Insatall on your Ubuntu server and serve API with gunicorn:
git clone https://github.com/GraphGrailAi/summ-abs-dev.git
Skip step if you have it already
wget https://repo.anaconda.com/archive/Anaconda3-5.2.0-Linux-x86_64.sh
bash Anaconda3-5.2.0-Linux-x86_64.sh
In your terminal launch python interactive shell and invoke:
viktor@chrono-ml:~$ python
Python 3.6.5 |Anaconda, Inc.| (default, Apr 29 2018, 16:14:56)
[GCC 7.2.0] on linux
Type "help", "copyright", "credits" or "license" for more information.
>>> import nltk
>>> nltk.download('punkt')
cd to summ-abs-dev/models/ and download from Dropbox, about 2GB space. Rename file to model_step_154000.pt (no ?dl=0)
cd summ-abs-dev/models/
wget https://dl.dropbox.com/s/54blwnq3vnfgpzv/model_step_154000.pt?dl=0
mv model_step_154000.pt?dl=0 model_step_154000.pt
Warning: be careful you install it for Anaconda python. Allow port for inerence: 5005
pip install gunicorn
sudo ufw allow 5005
You can test service without supervisor directly from terminal:
gunicorn --log-level debug --workers 1 --timeout 730 --pythonpath /home/viktor/anaconda3/bin --access-logfile=access.log --error-logfile=error.log --capture-output --bind 0.0.0.0:5005 wsgi:app
But better to use supervisor:
Warning: be careful you install it for Anaconda python. Allow port for inference: 5005
cd /etc/supervisor/conf.d
sudo wget https://raw.githubusercontent.com/GraphGrailAi/summ-abs-dev/master/supervisor/supervisord_ze.conf
sudo supervisorctl reread
sudo supervisorctl update
sudo /etc/init.d/supervisor restart
supervisor config is the following:
[program:summgunguy]
directory=/home/viktor/summ-abs-dev/src/
user=viktor
command=/usr/bin/gunicorn3 --log-level debug --workers 1 --timeout 1030 --bind 0.0.0.0:5005 wsgi:app
PYTHONPATH='/home/viktor/anaconda3/bin'
autostart=true
autorestart=true
stopwaitsecs=1
startsecs=5
priority=99
stderr_logfile=/var/log/test_summgunguy.err.log
stdout_logfile=/var/log/test_summgunguy.out.log
Now go to supervisorctl and start service:
sudo supervisorctl
summgunguy start
In you browser navigate to following link with API.

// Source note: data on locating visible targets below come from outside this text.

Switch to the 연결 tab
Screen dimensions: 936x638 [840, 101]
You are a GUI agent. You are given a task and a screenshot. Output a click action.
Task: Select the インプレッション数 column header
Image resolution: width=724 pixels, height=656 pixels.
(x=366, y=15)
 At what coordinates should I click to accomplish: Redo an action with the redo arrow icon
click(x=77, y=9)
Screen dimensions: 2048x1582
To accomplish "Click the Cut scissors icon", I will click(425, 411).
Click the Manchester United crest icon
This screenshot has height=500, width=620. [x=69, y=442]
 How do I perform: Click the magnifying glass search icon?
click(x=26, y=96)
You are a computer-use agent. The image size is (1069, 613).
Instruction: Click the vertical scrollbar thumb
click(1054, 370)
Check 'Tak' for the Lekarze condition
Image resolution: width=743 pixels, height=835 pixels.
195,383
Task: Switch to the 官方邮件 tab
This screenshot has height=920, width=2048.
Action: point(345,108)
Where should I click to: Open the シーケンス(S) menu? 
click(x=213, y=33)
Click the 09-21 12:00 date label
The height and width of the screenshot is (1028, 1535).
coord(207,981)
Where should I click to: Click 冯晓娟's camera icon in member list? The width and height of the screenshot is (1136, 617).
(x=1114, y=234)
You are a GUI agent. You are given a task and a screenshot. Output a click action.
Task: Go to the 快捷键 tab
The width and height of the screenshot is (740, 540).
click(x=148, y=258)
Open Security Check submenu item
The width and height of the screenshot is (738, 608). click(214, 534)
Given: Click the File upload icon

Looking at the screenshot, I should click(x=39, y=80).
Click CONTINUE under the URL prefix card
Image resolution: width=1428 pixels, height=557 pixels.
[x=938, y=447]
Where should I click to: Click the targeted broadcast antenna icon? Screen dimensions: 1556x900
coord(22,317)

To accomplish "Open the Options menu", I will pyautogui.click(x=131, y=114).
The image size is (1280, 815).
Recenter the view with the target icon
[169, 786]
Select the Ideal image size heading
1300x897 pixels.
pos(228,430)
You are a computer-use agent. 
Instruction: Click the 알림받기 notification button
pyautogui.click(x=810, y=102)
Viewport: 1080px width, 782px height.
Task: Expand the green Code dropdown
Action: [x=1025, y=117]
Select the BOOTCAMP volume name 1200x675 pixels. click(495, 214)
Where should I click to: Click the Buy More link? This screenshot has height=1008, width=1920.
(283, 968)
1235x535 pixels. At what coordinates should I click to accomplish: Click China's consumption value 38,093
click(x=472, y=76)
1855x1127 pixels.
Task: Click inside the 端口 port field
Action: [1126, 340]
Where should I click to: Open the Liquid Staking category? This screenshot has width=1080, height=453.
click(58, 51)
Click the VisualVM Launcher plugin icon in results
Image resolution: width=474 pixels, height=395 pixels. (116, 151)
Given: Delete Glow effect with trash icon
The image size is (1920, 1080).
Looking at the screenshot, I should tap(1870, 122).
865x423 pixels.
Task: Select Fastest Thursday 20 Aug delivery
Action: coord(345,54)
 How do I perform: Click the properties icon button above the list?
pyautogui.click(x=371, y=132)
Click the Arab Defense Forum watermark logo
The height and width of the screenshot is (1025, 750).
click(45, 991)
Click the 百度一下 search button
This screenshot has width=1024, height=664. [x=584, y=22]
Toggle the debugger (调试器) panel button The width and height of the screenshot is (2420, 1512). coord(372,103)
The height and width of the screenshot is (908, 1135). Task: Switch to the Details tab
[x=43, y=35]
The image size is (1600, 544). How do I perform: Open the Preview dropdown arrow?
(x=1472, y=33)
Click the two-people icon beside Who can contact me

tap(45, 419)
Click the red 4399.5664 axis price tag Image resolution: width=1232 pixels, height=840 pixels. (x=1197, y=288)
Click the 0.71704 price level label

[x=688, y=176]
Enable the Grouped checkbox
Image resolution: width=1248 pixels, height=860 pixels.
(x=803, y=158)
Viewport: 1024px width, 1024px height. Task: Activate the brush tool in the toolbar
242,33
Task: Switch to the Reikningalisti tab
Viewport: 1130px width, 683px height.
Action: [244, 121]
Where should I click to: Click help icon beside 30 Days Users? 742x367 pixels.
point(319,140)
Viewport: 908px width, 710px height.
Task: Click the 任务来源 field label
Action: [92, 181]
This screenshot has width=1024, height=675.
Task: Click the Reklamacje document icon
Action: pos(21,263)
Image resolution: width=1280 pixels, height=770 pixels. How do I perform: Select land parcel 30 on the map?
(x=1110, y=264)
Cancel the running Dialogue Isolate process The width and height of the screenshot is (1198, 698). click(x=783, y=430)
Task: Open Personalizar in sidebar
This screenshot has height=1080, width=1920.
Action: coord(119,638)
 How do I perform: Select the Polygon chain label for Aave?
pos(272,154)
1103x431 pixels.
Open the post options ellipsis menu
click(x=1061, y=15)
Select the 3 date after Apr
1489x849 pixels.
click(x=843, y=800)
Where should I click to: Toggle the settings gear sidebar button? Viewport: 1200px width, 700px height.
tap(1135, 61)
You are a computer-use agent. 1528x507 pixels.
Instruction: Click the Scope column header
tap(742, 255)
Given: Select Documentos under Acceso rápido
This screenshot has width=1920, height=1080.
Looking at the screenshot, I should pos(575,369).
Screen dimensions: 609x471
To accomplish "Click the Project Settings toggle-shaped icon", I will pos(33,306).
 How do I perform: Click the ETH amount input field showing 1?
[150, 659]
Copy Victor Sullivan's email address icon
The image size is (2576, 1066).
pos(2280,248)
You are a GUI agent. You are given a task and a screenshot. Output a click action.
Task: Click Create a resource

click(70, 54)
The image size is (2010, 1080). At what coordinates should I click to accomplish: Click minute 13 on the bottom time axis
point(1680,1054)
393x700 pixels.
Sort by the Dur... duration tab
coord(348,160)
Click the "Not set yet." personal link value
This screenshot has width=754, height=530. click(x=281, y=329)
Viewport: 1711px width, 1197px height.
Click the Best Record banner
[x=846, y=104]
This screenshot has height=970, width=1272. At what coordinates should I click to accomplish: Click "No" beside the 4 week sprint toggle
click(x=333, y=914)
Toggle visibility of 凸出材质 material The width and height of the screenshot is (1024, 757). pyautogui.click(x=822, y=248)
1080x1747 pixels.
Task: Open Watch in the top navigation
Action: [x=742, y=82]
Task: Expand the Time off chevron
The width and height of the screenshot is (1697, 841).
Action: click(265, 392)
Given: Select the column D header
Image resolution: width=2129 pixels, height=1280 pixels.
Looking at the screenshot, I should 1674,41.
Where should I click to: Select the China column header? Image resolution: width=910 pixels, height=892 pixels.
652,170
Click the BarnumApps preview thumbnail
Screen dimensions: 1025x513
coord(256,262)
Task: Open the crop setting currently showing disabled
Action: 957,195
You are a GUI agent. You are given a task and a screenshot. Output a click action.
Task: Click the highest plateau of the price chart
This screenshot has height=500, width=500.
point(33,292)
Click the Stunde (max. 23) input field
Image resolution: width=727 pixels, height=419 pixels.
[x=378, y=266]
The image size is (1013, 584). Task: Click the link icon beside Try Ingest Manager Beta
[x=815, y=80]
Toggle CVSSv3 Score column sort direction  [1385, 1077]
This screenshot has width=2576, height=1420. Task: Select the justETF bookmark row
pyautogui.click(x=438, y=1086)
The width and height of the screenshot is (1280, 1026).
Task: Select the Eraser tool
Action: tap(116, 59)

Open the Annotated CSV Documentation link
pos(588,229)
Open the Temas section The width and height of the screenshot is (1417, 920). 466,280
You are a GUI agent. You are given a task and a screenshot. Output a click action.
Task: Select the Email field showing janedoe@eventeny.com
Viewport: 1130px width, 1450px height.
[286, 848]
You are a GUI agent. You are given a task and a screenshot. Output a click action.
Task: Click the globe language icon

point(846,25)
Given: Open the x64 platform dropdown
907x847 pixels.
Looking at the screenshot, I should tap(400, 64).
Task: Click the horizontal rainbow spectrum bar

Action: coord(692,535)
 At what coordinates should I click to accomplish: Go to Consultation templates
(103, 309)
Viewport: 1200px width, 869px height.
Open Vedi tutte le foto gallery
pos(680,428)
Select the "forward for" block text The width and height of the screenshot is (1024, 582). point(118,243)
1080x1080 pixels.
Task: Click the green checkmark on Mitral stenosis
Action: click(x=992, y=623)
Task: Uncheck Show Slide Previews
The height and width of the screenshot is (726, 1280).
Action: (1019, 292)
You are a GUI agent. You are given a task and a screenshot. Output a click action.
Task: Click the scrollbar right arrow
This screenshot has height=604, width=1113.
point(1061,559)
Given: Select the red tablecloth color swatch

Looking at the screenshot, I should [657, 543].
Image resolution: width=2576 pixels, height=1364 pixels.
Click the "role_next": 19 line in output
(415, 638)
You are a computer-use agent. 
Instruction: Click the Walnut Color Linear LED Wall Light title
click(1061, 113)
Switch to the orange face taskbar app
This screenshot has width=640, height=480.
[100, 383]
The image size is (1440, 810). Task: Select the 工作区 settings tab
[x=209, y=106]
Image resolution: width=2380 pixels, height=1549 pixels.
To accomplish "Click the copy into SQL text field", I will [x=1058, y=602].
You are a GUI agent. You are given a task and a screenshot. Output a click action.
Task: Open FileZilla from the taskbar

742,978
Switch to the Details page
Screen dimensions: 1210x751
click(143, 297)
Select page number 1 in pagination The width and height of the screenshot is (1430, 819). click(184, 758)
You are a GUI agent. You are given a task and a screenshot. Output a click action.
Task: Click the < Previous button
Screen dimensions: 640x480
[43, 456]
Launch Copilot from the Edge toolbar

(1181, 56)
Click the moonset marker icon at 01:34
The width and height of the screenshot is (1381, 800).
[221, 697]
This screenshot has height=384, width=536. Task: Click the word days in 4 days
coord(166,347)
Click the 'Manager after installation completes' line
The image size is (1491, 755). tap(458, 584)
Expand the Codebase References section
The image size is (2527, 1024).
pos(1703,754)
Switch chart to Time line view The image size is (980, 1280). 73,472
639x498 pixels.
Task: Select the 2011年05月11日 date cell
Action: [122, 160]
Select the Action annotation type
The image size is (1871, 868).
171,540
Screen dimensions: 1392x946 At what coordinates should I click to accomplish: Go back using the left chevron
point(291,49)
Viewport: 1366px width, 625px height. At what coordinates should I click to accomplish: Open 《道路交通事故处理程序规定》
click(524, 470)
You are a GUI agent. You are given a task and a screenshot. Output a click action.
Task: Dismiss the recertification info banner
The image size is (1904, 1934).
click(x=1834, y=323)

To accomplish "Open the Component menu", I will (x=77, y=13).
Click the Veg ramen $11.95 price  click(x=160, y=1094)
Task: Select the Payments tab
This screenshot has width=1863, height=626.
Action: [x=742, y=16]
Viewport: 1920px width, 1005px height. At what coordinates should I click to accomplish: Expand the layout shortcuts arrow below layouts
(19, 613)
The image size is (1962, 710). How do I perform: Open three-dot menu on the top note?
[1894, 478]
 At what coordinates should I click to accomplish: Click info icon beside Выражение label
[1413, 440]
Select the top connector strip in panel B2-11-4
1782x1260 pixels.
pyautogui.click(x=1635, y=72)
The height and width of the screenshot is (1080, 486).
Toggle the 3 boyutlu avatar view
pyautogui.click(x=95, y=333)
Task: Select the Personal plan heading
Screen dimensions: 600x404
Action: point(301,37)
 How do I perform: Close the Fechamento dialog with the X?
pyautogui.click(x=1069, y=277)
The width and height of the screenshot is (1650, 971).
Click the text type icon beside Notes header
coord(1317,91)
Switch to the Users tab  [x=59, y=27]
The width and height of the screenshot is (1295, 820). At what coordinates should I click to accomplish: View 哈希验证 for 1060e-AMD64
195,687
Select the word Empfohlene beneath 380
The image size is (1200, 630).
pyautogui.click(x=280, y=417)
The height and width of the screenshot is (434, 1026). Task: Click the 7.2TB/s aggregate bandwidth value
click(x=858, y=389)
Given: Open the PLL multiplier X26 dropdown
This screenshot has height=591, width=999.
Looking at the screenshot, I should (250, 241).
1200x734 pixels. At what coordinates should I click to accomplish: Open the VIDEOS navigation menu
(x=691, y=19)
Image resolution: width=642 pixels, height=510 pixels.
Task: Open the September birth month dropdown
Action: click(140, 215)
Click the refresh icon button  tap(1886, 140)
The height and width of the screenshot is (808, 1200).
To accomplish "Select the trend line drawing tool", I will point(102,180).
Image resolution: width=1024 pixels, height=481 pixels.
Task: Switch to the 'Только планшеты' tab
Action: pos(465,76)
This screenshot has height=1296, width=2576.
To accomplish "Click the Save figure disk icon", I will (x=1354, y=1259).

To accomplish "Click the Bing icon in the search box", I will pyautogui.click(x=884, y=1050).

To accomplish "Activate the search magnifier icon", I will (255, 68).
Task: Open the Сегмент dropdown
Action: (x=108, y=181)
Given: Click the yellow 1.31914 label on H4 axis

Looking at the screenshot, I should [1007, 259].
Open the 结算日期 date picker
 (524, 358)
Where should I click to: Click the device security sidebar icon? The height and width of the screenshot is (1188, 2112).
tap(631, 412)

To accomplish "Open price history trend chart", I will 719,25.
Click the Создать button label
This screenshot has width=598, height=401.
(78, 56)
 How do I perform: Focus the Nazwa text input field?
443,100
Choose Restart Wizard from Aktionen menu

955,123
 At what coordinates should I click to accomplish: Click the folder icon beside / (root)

http://35.202.164.44:5005/get_summary?raw_text=”Ai text to rewrite”
Wait about 15 sec. Paste your text in raw_text= between quotes
For example:
http://35.202.164.44:5005/get_summary?raw_text=%22%E2%80%98The%20Robot,%20The%20Dentist%20and%20The%20Pyramid%E2%80%99%20follows%20a%20group%20of%20research%20engineers%20and%20scientists,%20some%20from%20the%20University%20of%20Leeds,%20who%20accepted%20a%20challenge%20to%20build%20a%20robot%20capable%20of%20exploring%20the%20pyramid.%22
You will get a result in JSON format:
{
"text_full": "\"\u2018The Robot, The Dentist and The Pyramid\u2019 follows a group of research engineers and scientists, some from the University of Leeds, who accepted a challenge to build a robot capable of exploring the pyramid.\"",
"text_summary": "A group of research engineers and scientists from the university of leeds accepted a challenge to build a robot capable of exploring the pyramid. The dentist and the pyramid are two of the most successful robotic vehicles in the world"
}
Get your result in text_summary field.
That's it.
This code is for EMNLP 2019 paper Text Summarization with Pretrained Encoders Results on CNN/DailyMail (20/8/2019):
Models | ROUGE-1 | ROUGE-2 | ROUGE-L |
---|---|---|---|
Extractive | |||
TransformerExt | 40.90 | 18.02 | 37.17 |
BertSumExt | 43.23 | 20.24 | 39.63 |
BertSumExt (large) | 43.85 | 20.34 | 39.90 |
Abstractive | |||
TransformerAbs | 40.21 | 17.76 | 37.09 |
BertSumAbs | 41.72 | 19.39 | 38.76 |
BertSumExtAbs | 42.13 | 19.60 | 39.18 |
Python version: This code is in Python3.6
Package Requirements: torch==1.1.0 pytorch_transformers tensorboardX multiprocess pyrouge
Updates: For encoding a text longer than 512 tokens, for example 800. Set max_pos to 800 during both preprocessing and training.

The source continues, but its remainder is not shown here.